◆ FRAGMENTO ◆
····················

Por eso Patoso decide matar a su principal enemigo durante las semanas de instrucción, confirmando que el trayecto que le espera a Bufón –y a los demás- les conducirá a una ruina emocional progresiva (y que Bufón visualizará cuando mate a la francotiradora vietnamita que se ha llevado por delante a varios compañeros de pelotón). La crueldad de la primera parte de la historia contrasta, inevitablemente, con el paso de Bufón por el cuerpo de periodistas que se encuentran de Da Nang, en donde colabora como reportero en “Barras y Estrellas”. Descubre cómo se trabaja, qué se dice a las tropas, qué se oculta a la sociedad. La retaguardia es el lugar más apropiado para disfrutar de todo tipo de corruptelas que nada tienen que ver con el sacrificio que le habían inculcado en la academia. Es allí donde, paradójicamente, descubre qué es “la mirada de los mil metros: A los Marines se les queda cuando han estado en el fregado demasiado tiempo. Es como si se hubiera visto el más allá”.
Mientras unos dejan su vida en el frente otros dicen hacer la guerra desde el aburrimiento que surge en una tienda de campaña o un barracón.
La guerra no es un acontecimiento entre buenos y malos, entre unos y otros. La guerra es una manera de pensar, unos ideales que se destruyen por no poder defenderlos ante la evidencia. La guerra es el fruto de una paranoia colectiva que Kubrick acierta a definir con una propuesta visual que asume Bufón en sí mismo y que refuerza en una conversación determinada, ante una fosa común:

Coronel: Marine, ¿Qué es esa chapa que llevas ahí?

····················

◆ DATOS PROPORCIONADOS ◆
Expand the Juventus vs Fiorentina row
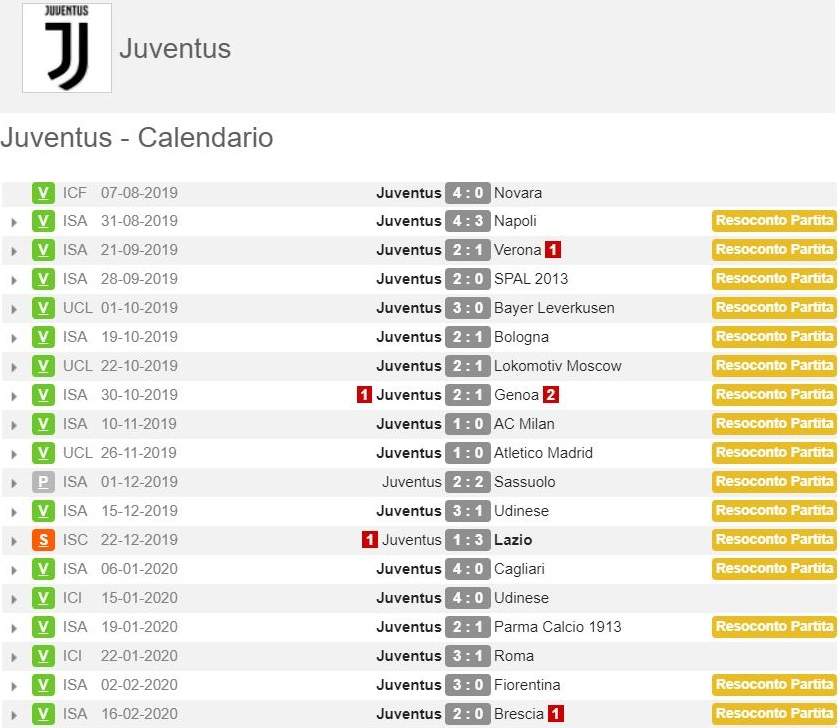Image resolution: width=840 pixels, height=728 pixels. pyautogui.click(x=14, y=686)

····················

◆ ENUNCIADO 1 ◆
En el fragmento sobre Bufón, ¿en qué publicación colabora él como reportero en Da Nang?
◆ ENUNCIADO 2 ◆
Prosigue el fragmento sobre Bufón a partir de su última línea.

◆ RESPUESTA 1 ◆
En "Barras y Estrellas".

◆ RESPUESTA 2 ◆
Bufón: ¡Un símbolo de paz, señor!
Coronel: ¿De dónde la sacaste?
Bufón: No recuerdo, señor.
Coronel: ¿Qué llevas escrito en el casco?
Bufón: Nacido para matar, señor.
Coronel: Nacido para matar en el casco y una insignia de paz en la solapa. ¿Qué es esto? ¿Una broma de mal gusto?
Bufón: No, señor.
Coronel: Entonces ¿Qué significa?
Bufón: No lo sé, señor.
Coronel: No lo sabes muy bien, verdad.
Bufón: No, señor.
Coronel: Pues no te hagas la picha un lío porque te voy a meter un paquete que te cagas.
Bufón: Sí, señor.
Coronel: Contesta a mi pregunta o tendrás que responder ante el gran jefe.
Bufón: Yo creo que intento sugerir algo de la dualidad del hombre, señor.
Coronel: ¿La qué?
Bufón: La dualidad del hombre. Eso que dice Jung, señor.
Coronel: ¿De qué lado estás, hijo?
Bufón: Del nuestro, señor.
Coronel: ¿No quieres a tu país?
Bufón: Sí, señor.
Coronel: entonces sigue la corriente. ¿Por qué no arrimas el hombro con los demás para la gran victoria?
Bufón: Sí, señor.
Coronel: Hijo, lo único que le pido a mis Marines es que obedezcan mis órdenes como si fuera en la palabra de Dios. Estamos aquí ayudando a los vietnamitas porque dentro de cada amarillo hay un americano luchando por salir. Este es un mundo muy cabrón y hay que mantener la cabeza fría hasta que esta manía de la paz se deshinche.

En la guerra los fantasmas sociales y personales no desaparecen. La desigualdad social se muestra tanto en el momento de tener una relación con una joven vietnamita como en ser avanzadilla del pelotón. También las contradicciones de una generación como la de los sesenta quedan reflejadas en Bufón y en las sucesivas entrevistas que realizan los reporteros durante la avanzadilla que efectúa el pelotón de “los chiflados”.

LiNa MaRiA MoNtEs R.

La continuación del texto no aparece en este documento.